We broke the law. We became a non-grata country. We used to be a full member of civilized world, now the whole world detests us. Don`t mix "balls" with russian stupidity. That doesn`t matter what the population of Crimea consists of (actually tatars and ukrainians were at least % 25-40 of it - so they had to leave their homes). The land belongs to Ukraine, that`s what matters. With russians or without on it. 
Russians should learn the history first. And then, to learn to respect the law. Since we are not able to - I can`t see any "dignity" in taking by force something that doesn`t belong to us.  Then no one will invest in our economy, no Elon Musk will occur here willing to spend biliions on researches. If the government doesn`t respect the private property - 
no one will respect us. 
And I don`t care about sences of my dear nationals, their fear ofNATO or smth... Wanna live in peace? 1. Create professional army (do not expand your power everywhere from Cuba to Black Sea and Syria, but be humble and smart... we are not USA and cannot be like them.) 2. Act correctly on international arena. 
Horror stories about NATO were writted in order to make the nation believe that enemies are everywhere. In fact, there is nothing concertning safety.

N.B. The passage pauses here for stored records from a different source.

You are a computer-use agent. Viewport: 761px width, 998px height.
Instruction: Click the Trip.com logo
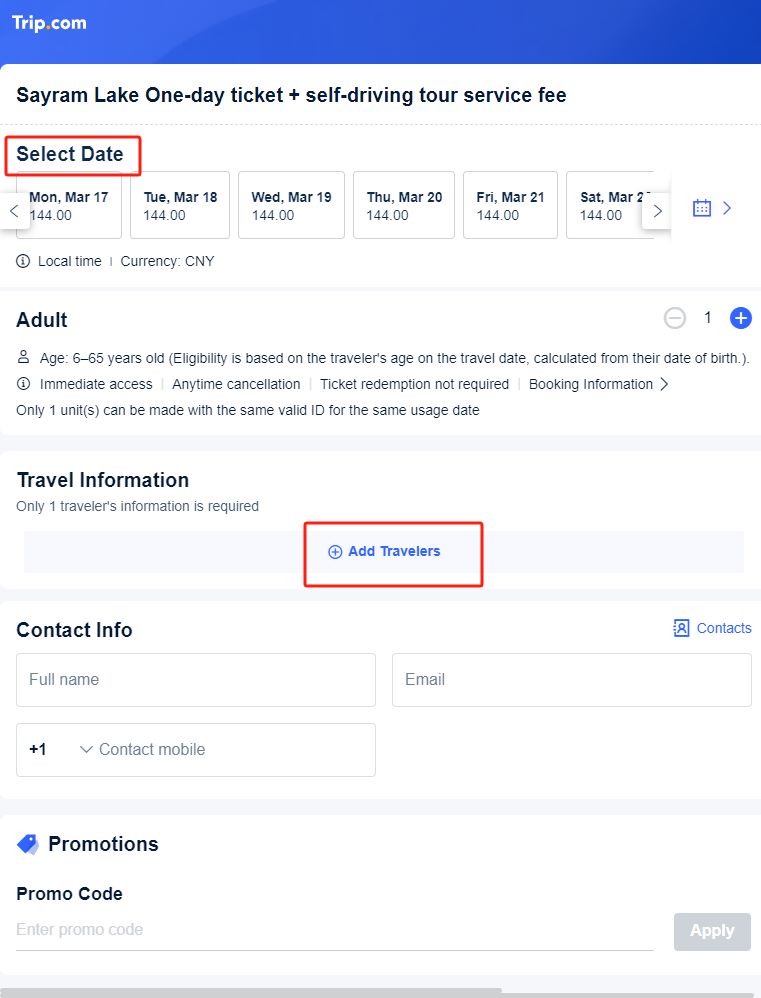(49, 23)
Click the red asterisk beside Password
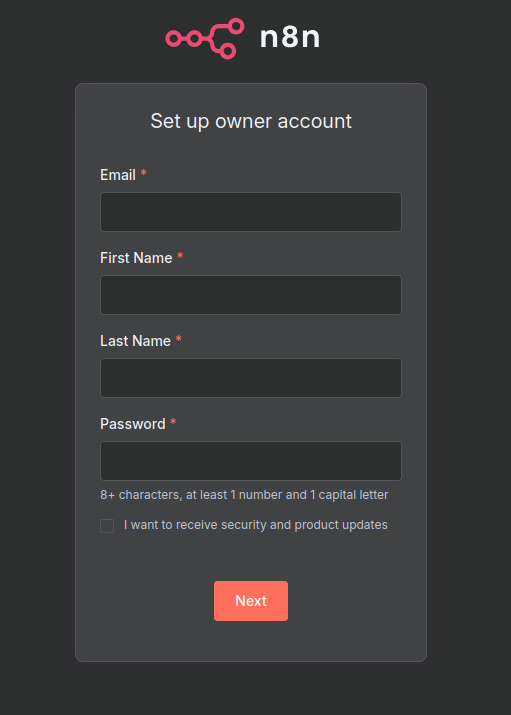Image resolution: width=511 pixels, height=715 pixels. (x=173, y=422)
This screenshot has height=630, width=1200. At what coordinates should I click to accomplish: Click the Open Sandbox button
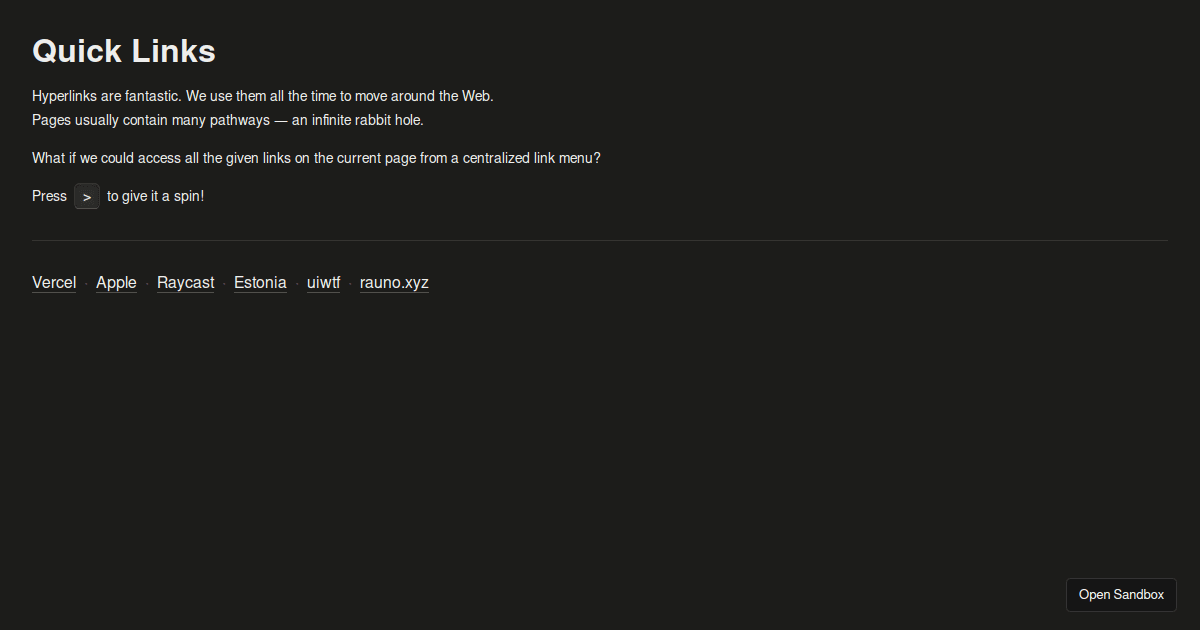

That`s just the way of pursuing someones political goals.

----------


## 14Russian

I agree with all of Sergei's points.    Russia is not self-sufficient.   This is not caused by Russians in themselves but the leadership of the government.   They were lied to - e.g. 'the rouble is strong' as Sergei is saying.   
I think it's actually worse than what is being reported.   The reason?:   Most economies all over the world are in trouble, some sort of decline, even China's.   That's because people are in debt across most Western nations or don't have the purchasing power they once had.   In many Western countries, that's not very evident yet as you see on the news, people running towards discount days (Black Friday) and Christmas shopping.   But, the American and Canadian dollar have been plummeting although the USA dollars has stabilized somewhat - but, much of that is probably because of the other currencies falling (IMHO). 
Oil prices have been free-falling and Putin had been throwing money around (that Sochi Olympic investment looks really awful now) and Russia has been trying to save their banks - bailouts don't work.   But, with doctors and teachers being laid off or losing their jobs, there is no support for ordinary Russians.   Inflation is also hurting Russians so both economics and politics have been heavily mismanaged by Russia's government.   Yet, they will try to spin it away from their responsibility.   Not recognizing the deception is the only thing one could fault *those* particular Russians for.  If I could articulate it all in Russian, it might be more receptive.   Sorry, I can't.   Прости.

----------


## 14Russian

http://www.themoscowtimes.com/busine...es/513309.html  The Collapse of Putin's Economic System - Bloomberg

----------


## hddscan

There is no point to create hysteria.
And there is also no point to read "the experts" on countless MSM sites, since they were lying before and sure they lie now.
Russian economy was always oil and gas oriented and eventually the consequences are to come, as right now. But to get out of this dependency Russia has to start producing and exporting goods. For that the export should be cheap.
Right now it is a good time to let ruble "fall" or more precise to let it find its real value, because it is easy to blame the US and the EU for "the sanctions". The CBR could have stopped the fall by intervening on the currency market but it deliberately chose not to, to save money and to let ruble fly. 
On behind that some interesting things happening:
CBR increased the interest rate to 17% but not for all loans.
It left investment oriented loans on 9%
Military loans on 10.5%
And, most importantly, small business loans on 6.5% 
It is clear that Russia FINALLY wants to start creating businesses.
It won't be easy and there are many things to overcome but it's a start.

----------


## Suobig

> Dignity? 
> We broke the law. We became a non-grata country. We used to be a full member of civilized world, now the whole world detests us.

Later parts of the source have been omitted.